Each line below has to be set down again exactly.
──────── Data
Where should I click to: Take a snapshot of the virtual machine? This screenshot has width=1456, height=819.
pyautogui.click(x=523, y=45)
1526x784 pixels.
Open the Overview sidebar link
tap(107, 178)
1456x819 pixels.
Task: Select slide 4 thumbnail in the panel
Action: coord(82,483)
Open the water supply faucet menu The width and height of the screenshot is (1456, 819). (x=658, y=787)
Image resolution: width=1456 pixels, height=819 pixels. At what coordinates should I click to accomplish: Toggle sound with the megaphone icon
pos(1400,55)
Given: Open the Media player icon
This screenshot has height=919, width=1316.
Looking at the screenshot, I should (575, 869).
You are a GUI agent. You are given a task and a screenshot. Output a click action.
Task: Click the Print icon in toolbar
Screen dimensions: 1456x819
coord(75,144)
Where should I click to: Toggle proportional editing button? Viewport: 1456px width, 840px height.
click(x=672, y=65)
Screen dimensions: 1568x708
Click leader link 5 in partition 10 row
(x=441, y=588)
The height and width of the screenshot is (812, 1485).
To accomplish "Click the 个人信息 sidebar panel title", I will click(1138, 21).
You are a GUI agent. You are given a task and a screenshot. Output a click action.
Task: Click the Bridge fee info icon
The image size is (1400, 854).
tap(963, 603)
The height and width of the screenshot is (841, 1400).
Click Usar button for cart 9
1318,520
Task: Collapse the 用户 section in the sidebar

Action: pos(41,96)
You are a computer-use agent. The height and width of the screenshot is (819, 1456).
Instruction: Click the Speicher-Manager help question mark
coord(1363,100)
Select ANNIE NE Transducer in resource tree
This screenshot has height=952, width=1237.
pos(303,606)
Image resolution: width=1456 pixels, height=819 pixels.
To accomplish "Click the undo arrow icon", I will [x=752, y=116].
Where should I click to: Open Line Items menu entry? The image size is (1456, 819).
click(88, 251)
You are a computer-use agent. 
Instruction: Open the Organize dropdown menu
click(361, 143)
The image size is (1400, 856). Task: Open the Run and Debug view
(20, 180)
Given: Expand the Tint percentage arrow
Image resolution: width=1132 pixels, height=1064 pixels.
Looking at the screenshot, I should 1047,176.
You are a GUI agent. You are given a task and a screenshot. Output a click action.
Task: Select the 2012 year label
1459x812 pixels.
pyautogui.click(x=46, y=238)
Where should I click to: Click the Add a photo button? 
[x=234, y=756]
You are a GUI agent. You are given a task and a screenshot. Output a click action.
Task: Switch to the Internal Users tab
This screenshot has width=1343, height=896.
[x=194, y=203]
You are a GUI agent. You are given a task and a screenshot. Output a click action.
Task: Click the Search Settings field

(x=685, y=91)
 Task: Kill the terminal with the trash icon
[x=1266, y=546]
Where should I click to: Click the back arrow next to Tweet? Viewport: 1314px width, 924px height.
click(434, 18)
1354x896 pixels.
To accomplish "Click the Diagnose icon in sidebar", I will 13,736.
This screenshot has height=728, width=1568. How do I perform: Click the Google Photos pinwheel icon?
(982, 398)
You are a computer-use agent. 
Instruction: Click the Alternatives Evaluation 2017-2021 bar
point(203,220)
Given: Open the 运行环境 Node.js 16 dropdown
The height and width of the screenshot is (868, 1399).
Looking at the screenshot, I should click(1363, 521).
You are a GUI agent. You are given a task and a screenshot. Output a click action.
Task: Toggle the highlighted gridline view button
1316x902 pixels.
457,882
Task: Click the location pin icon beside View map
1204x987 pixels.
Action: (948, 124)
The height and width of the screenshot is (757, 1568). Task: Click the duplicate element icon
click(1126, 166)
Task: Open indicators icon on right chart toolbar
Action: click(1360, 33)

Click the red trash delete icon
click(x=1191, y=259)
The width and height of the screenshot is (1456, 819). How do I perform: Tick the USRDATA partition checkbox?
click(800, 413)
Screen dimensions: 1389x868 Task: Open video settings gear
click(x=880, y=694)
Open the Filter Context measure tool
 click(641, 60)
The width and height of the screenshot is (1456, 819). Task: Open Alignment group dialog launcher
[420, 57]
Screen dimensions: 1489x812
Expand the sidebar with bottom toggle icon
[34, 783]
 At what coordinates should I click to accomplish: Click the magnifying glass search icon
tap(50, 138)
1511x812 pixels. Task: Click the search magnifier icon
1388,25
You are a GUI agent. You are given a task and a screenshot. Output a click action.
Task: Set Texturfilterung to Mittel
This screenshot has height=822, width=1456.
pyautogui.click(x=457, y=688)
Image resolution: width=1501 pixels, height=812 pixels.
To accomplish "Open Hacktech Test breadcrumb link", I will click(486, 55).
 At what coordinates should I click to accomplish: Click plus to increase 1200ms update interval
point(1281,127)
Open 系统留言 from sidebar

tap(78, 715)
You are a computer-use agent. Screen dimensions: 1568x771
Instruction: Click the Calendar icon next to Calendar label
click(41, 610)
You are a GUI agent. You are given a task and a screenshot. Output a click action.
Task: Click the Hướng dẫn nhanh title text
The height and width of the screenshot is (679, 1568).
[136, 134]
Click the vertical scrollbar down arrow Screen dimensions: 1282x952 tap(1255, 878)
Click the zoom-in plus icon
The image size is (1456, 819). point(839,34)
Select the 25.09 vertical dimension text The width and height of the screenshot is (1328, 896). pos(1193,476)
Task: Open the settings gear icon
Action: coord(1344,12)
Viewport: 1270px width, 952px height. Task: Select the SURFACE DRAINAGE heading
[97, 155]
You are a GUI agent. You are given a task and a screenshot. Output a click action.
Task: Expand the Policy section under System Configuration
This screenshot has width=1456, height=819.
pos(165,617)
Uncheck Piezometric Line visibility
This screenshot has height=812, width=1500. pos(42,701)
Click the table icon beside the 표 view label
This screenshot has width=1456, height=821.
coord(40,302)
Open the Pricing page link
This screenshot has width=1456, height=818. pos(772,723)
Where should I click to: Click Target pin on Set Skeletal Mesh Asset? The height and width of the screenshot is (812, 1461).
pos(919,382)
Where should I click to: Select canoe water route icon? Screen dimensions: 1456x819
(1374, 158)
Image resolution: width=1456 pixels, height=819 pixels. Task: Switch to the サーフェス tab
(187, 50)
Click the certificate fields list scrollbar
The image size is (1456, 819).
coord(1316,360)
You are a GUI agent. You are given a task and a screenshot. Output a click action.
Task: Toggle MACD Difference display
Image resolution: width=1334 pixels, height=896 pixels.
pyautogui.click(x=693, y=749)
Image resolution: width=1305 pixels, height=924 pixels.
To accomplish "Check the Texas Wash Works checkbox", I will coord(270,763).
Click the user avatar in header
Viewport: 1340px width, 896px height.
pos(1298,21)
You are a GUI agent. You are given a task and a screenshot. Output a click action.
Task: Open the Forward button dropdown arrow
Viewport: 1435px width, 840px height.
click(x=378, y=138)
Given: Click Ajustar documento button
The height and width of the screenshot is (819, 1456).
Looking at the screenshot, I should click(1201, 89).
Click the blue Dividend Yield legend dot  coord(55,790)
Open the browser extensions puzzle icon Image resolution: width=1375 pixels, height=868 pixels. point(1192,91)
────────────────
:: Written solution ::
Where should I click to: Take a snapshot of the virtual machine? This screenshot has width=1456, height=819.
pyautogui.click(x=523, y=45)
1526x784 pixels.
Open the Overview sidebar link
tap(107, 178)
1456x819 pixels.
Task: Select slide 4 thumbnail in the panel
Action: coord(82,483)
Open the water supply faucet menu The width and height of the screenshot is (1456, 819). (x=658, y=787)
Image resolution: width=1456 pixels, height=819 pixels. At what coordinates should I click to accomplish: Toggle sound with the megaphone icon
pos(1400,55)
Given: Open the Media player icon
This screenshot has height=919, width=1316.
Looking at the screenshot, I should (575, 869).
You are a GUI agent. You are given a task and a screenshot. Output a click action.
Task: Click the Print icon in toolbar
Screen dimensions: 1456x819
coord(75,144)
Where should I click to: Toggle proportional editing button? Viewport: 1456px width, 840px height.
click(x=672, y=65)
Screen dimensions: 1568x708
Click leader link 5 in partition 10 row
(x=441, y=588)
The height and width of the screenshot is (812, 1485).
To accomplish "Click the 个人信息 sidebar panel title", I will click(1138, 21).
You are a GUI agent. You are given a task and a screenshot. Output a click action.
Task: Click the Bridge fee info icon
The image size is (1400, 854).
tap(963, 603)
The height and width of the screenshot is (841, 1400).
Click Usar button for cart 9
1318,520
Task: Collapse the 用户 section in the sidebar

Action: pos(41,96)
You are a computer-use agent. The height and width of the screenshot is (819, 1456).
Instruction: Click the Speicher-Manager help question mark
coord(1363,100)
Select ANNIE NE Transducer in resource tree
This screenshot has height=952, width=1237.
pos(303,606)
Image resolution: width=1456 pixels, height=819 pixels.
To accomplish "Click the undo arrow icon", I will [x=752, y=116].
Where should I click to: Open Line Items menu entry? The image size is (1456, 819).
click(88, 251)
You are a computer-use agent. 
Instruction: Open the Organize dropdown menu
click(361, 143)
The image size is (1400, 856). Task: Open the Run and Debug view
(20, 180)
Given: Expand the Tint percentage arrow
Image resolution: width=1132 pixels, height=1064 pixels.
Looking at the screenshot, I should 1047,176.
You are a GUI agent. You are given a task and a screenshot. Output a click action.
Task: Select the 2012 year label
1459x812 pixels.
pyautogui.click(x=46, y=238)
Where should I click to: Click the Add a photo button? 
[x=234, y=756]
You are a GUI agent. You are given a task and a screenshot. Output a click action.
Task: Switch to the Internal Users tab
This screenshot has width=1343, height=896.
[x=194, y=203]
You are a GUI agent. You are given a task and a screenshot. Output a click action.
Task: Click the Search Settings field

(x=685, y=91)
 Task: Kill the terminal with the trash icon
[x=1266, y=546]
Where should I click to: Click the back arrow next to Tweet? Viewport: 1314px width, 924px height.
click(434, 18)
1354x896 pixels.
To accomplish "Click the Diagnose icon in sidebar", I will 13,736.
This screenshot has height=728, width=1568. How do I perform: Click the Google Photos pinwheel icon?
(982, 398)
You are a computer-use agent. 
Instruction: Click the Alternatives Evaluation 2017-2021 bar
point(203,220)
Given: Open the 运行环境 Node.js 16 dropdown
The height and width of the screenshot is (868, 1399).
Looking at the screenshot, I should click(1363, 521).
You are a GUI agent. You are given a task and a screenshot. Output a click action.
Task: Toggle the highlighted gridline view button
1316x902 pixels.
457,882
Task: Click the location pin icon beside View map
1204x987 pixels.
Action: (948, 124)
The height and width of the screenshot is (757, 1568). Task: Click the duplicate element icon
click(1126, 166)
Task: Open indicators icon on right chart toolbar
Action: click(1360, 33)

Click the red trash delete icon
click(x=1191, y=259)
The width and height of the screenshot is (1456, 819). How do I perform: Tick the USRDATA partition checkbox?
click(800, 413)
Screen dimensions: 1389x868 Task: Open video settings gear
click(x=880, y=694)
Open the Filter Context measure tool
 click(641, 60)
The width and height of the screenshot is (1456, 819). Task: Open Alignment group dialog launcher
[420, 57]
Screen dimensions: 1489x812
Expand the sidebar with bottom toggle icon
[34, 783]
 At what coordinates should I click to accomplish: Click the magnifying glass search icon
tap(50, 138)
1511x812 pixels. Task: Click the search magnifier icon
1388,25
You are a GUI agent. You are given a task and a screenshot. Output a click action.
Task: Set Texturfilterung to Mittel
This screenshot has height=822, width=1456.
pyautogui.click(x=457, y=688)
Image resolution: width=1501 pixels, height=812 pixels.
To accomplish "Open Hacktech Test breadcrumb link", I will click(486, 55).
 At what coordinates should I click to accomplish: Click plus to increase 1200ms update interval
point(1281,127)
Open 系统留言 from sidebar

tap(78, 715)
You are a computer-use agent. Screen dimensions: 1568x771
Instruction: Click the Calendar icon next to Calendar label
click(41, 610)
You are a GUI agent. You are given a task and a screenshot. Output a click action.
Task: Click the Hướng dẫn nhanh title text
The height and width of the screenshot is (679, 1568).
[136, 134]
Click the vertical scrollbar down arrow Screen dimensions: 1282x952 tap(1255, 878)
Click the zoom-in plus icon
The image size is (1456, 819). point(839,34)
Select the 25.09 vertical dimension text The width and height of the screenshot is (1328, 896). pos(1193,476)
Task: Open the settings gear icon
Action: coord(1344,12)
Viewport: 1270px width, 952px height. Task: Select the SURFACE DRAINAGE heading
[97, 155]
You are a GUI agent. You are given a task and a screenshot. Output a click action.
Task: Expand the Policy section under System Configuration
This screenshot has width=1456, height=819.
pos(165,617)
Uncheck Piezometric Line visibility
This screenshot has height=812, width=1500. pos(42,701)
Click the table icon beside the 표 view label
This screenshot has width=1456, height=821.
coord(40,302)
Open the Pricing page link
This screenshot has width=1456, height=818. pos(772,723)
Where should I click to: Click Target pin on Set Skeletal Mesh Asset? The height and width of the screenshot is (812, 1461).
pos(919,382)
Where should I click to: Select canoe water route icon? Screen dimensions: 1456x819
(1374, 158)
Image resolution: width=1456 pixels, height=819 pixels. Task: Switch to the サーフェス tab
(187, 50)
Click the certificate fields list scrollbar
The image size is (1456, 819).
coord(1316,360)
You are a GUI agent. You are given a task and a screenshot. Output a click action.
Task: Toggle MACD Difference display
Image resolution: width=1334 pixels, height=896 pixels.
pyautogui.click(x=693, y=749)
Image resolution: width=1305 pixels, height=924 pixels.
To accomplish "Check the Texas Wash Works checkbox", I will coord(270,763).
Click the user avatar in header
Viewport: 1340px width, 896px height.
pos(1298,21)
You are a GUI agent. You are given a task and a screenshot. Output a click action.
Task: Open the Forward button dropdown arrow
Viewport: 1435px width, 840px height.
click(x=378, y=138)
Given: Click Ajustar documento button
The height and width of the screenshot is (819, 1456).
Looking at the screenshot, I should click(1201, 89).
Click the blue Dividend Yield legend dot  coord(55,790)
Open the browser extensions puzzle icon Image resolution: width=1375 pixels, height=868 pixels. point(1192,91)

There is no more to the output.